Hey, I’m really glad to read this, you just made my day!

And yes, selenium is very very powerful and scraping is so much fun! If you haven’t yet, You should also try BeautifulSoup, it’s very powerful too. I have some articles on it published on Medium if you’re interested.

1 Like

@otavios.s Wow, you’ve done great publishing articles on Medium! I’m thinking about starting to do the same.

I have tried BeautifulSoup with request before to download images. They are very handy for static pages. Although in this project, there’s sign in and clicking to proceed in steps and courses, also image CAPTCHA, so I had to use chromedriver. I found this article Bypassing CAPTCHAs with Headless Chrome just now as I was searching for an alternative. There’s an unofficial port of Puppeteer for Python called Pyppeteer I might try out later to bypass the image captcha.

Btw, I’m wondering about submitting to Dataquest Direct, do I just format this post to standard and change the category or do I draft a new post in Dataquest Direct? Thanks ahead!

1 Like

You definitely should do it!

Yes, selenium is very useful with dynamic pages, but I meant BeautifulSoup for static pages, as you said. It’s way faster and less memory consuming than opening the chormedriver.

You just need to create a topic in the Dataquest Direc section. Just like you did it here.

1 Like

Awesome, thanks for the tips!

1 Like

Hey @veratsien,

Let me know if you need any more help publishing this in Dataquest Direct. I would love to get this in there (and promote it with our Twitter audience too! :wink: )

1 Like

@nityesh That would be awesome! Thank you! I’m editing the post in Dataquest Direct right now. Just want to tailor it better for the ‘school magazine’. :grinning:

1 Like

Hi @veratsien- great work and I really appreciate all the detailed analysis, especially for starters like myself! Quick question - you mentioned that you completed the Andrew’s Machine learning course before starting this path on DQ. Question - did you see any benefits or drawbacks of doing that first? I read on a lot of articles to not start with Machine Learnings directly for beginners (rather doing the liner algebra and few other statistics concepts before). Now that you have completed both would you advice doing Machine Learnings fundamentals first before starting with the DQ Data Science path? Thanks in advance!

1 Like

Hi @apgodse,

Welcome to the community! :clap:

Personally, I definitely don’t see any drawbacks from doing the Machine learning course first.

I think the answer here really depends on what you are comfortable with. I know it doesn’t sound very constructive, so here are my thoughts based on personal experience:

  • I feel very confident getting into Data Science after finishing the Machine Learning course. Cause it’s not an easy course if you really try to understand all the knowledge points and finish all the assignments. Other than that, it helped me get through Step 6 and 7 of the Data Scientist path a lot quicker and be able to expand on the knowledge I had.
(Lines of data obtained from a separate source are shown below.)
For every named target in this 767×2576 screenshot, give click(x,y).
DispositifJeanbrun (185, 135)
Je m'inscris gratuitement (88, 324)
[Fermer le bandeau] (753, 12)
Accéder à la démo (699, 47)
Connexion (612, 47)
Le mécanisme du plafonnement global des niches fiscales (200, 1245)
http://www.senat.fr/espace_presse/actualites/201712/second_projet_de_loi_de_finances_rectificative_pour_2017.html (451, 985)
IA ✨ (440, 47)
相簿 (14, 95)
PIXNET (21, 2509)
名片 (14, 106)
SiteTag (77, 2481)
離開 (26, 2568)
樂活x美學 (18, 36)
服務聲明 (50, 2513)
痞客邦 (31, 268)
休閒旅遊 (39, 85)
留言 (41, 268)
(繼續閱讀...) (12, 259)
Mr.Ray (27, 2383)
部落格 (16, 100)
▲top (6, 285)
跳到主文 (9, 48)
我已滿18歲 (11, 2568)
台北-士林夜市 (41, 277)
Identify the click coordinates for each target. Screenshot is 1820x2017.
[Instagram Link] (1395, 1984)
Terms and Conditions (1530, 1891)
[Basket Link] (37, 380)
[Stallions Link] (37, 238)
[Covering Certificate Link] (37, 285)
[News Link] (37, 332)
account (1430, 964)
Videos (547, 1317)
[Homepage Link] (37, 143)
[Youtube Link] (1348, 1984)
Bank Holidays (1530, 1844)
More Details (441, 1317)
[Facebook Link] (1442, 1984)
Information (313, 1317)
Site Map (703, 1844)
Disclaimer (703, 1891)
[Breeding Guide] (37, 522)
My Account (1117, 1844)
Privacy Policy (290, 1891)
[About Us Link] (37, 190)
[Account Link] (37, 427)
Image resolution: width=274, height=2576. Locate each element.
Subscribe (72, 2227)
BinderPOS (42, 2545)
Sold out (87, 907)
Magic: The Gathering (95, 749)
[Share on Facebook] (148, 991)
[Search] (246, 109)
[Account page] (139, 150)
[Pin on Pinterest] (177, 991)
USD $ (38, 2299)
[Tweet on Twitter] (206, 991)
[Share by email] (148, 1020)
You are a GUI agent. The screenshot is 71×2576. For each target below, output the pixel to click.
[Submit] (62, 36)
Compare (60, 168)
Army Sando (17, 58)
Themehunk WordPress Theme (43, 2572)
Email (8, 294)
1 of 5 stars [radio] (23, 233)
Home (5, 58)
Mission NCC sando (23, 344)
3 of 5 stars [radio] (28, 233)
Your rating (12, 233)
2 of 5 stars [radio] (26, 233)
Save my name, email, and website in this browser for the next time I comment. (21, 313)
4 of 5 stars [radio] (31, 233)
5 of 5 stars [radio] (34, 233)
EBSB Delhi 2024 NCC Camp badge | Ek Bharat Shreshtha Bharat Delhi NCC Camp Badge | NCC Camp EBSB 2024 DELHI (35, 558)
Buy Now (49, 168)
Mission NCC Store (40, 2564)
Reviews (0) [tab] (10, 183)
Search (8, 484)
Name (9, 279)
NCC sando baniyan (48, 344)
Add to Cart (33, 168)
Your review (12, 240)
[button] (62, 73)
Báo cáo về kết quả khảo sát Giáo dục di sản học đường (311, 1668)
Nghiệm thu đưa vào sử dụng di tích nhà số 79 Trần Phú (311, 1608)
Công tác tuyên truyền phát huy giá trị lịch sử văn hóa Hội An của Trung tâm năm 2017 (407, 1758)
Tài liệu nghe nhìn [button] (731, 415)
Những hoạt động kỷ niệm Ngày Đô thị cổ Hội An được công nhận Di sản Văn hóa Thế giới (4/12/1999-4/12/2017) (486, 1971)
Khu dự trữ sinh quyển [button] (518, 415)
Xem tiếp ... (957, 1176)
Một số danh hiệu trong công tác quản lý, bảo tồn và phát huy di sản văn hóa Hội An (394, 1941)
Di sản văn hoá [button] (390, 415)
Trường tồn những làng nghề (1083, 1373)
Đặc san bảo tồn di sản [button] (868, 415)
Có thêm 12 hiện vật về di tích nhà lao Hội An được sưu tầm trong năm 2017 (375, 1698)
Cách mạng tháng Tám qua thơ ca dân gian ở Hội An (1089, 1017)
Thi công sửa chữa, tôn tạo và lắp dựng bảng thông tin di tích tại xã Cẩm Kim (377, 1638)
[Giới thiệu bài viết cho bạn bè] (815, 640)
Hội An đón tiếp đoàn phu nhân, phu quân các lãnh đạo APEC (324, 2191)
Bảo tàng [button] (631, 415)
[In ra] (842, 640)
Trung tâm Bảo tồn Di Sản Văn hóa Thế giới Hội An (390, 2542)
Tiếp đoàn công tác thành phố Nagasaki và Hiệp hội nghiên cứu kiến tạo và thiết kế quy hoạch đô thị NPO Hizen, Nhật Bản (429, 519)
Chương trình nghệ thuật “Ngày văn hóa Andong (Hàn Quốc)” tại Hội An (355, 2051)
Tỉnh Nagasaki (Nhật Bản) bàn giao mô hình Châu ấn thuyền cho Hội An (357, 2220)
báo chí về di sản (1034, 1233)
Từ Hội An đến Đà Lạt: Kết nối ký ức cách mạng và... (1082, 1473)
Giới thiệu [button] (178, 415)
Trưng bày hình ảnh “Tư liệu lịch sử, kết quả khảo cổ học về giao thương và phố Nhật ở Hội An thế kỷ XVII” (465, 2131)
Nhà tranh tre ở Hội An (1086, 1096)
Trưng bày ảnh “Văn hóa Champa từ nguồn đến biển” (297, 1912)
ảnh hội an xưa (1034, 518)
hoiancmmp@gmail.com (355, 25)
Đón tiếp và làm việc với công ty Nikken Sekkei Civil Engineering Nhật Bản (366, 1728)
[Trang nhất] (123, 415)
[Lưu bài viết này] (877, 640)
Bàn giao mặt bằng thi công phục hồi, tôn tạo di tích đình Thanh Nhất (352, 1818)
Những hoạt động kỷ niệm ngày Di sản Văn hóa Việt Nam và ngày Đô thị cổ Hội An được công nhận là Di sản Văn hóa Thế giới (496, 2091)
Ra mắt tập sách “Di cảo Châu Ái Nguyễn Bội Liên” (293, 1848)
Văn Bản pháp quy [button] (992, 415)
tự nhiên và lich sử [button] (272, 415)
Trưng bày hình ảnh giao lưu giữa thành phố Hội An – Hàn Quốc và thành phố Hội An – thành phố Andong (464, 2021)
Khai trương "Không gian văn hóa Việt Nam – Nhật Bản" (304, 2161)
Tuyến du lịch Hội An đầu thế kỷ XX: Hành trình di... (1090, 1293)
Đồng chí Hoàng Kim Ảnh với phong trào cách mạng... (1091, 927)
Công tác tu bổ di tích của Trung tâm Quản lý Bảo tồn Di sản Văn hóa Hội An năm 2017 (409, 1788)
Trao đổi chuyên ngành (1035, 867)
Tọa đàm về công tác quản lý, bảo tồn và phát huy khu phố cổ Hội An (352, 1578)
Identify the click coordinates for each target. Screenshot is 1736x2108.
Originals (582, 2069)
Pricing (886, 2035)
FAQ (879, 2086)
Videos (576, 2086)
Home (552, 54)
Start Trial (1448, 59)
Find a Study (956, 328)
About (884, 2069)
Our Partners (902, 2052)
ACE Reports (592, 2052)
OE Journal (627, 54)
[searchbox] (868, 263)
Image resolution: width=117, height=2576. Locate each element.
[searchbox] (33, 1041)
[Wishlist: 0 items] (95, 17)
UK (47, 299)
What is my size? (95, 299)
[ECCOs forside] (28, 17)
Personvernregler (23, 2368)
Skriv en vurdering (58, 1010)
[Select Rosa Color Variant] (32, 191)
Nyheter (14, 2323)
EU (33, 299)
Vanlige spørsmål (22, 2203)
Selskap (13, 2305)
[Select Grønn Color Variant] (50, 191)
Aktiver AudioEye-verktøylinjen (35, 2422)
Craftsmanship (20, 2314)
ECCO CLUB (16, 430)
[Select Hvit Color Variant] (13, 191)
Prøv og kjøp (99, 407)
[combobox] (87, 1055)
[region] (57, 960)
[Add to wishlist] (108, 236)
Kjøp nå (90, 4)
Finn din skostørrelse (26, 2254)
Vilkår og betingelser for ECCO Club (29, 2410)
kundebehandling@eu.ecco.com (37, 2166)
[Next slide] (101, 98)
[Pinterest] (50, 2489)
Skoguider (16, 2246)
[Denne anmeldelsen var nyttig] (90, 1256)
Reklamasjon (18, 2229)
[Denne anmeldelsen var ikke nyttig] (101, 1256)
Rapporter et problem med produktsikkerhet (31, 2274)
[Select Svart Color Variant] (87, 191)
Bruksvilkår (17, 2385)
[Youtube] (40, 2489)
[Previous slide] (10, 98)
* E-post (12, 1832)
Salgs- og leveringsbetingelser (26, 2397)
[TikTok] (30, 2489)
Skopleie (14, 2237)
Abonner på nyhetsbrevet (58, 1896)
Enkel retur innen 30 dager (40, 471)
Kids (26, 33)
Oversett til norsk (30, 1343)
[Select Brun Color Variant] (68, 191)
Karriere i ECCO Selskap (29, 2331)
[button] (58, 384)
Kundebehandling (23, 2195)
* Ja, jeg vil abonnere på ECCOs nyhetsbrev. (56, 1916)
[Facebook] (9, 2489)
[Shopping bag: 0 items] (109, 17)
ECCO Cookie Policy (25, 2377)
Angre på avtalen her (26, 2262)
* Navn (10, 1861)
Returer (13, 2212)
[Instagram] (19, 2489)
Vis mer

  • That being said, it’s absolutely not necessary to do the machine learning course before the Data Scientist path here. If you read my project, none of the stuff in there is remotely relevant to the machine learning course. What you will get out of Andrew Ng’s machine learning course is a good foundation and understanding of the subject.

  • If you still can’t decide, and we are specifically talking about Andrew Ng’s machine learning course, it’s free, it has a well-planned curriculum that spread out into 11 weeks. So it’s actually not hard to look into the course material and get a good assessment of the time and energy you will spend taking the course. (I followed the weekly plan faithfully and I would suggest you do the same if you were to take the course.) The time-consuming part for me was the programming assignments. You will either use Octave or Matlab to do the assignments. If you find the course not so challenging, there’s nothing stopping you to do both at the same time.

  • I have recommended this Youtube channel so many times, but in case you don’t already know it, 3blue1brown is probably the best math channel there is. And he has a full playlist on linear algebra if you want to learn that.

I still have the same questions just like yours, which course/material to learn next? How do I prioritize all the things to learn out there. It’s probably going to be a constant topic as we go further down the road in the data science subject, considering how fast this subject updates. So I would say, just start, as you are here right now. Focus on what you are doing and explore what you are interested in.

I hope this helps. If you have further questions, I would be more than happy to answer them. :grinning:

That is amazing @veratsien! Thanks for providing such a thorough look at your progress, which gives me more motivation to finish my path.

1 Like

Very nice projects. It help compare to my speed. I think I should speed up lol

1 Like

@dungvn1999 I’m glad to hear it motivates you, exactly my motivation to do this project. :wink:

1 Like

@Dowreung Welcome to the community! :clap:

I’m glad it helps you. Remember, it’s only my learning speed based on my personal learning situation. If you really do need some motivation, here’s a great post to check out Staying Motivated: Check-in Thread to Share DQ Progress. :wink: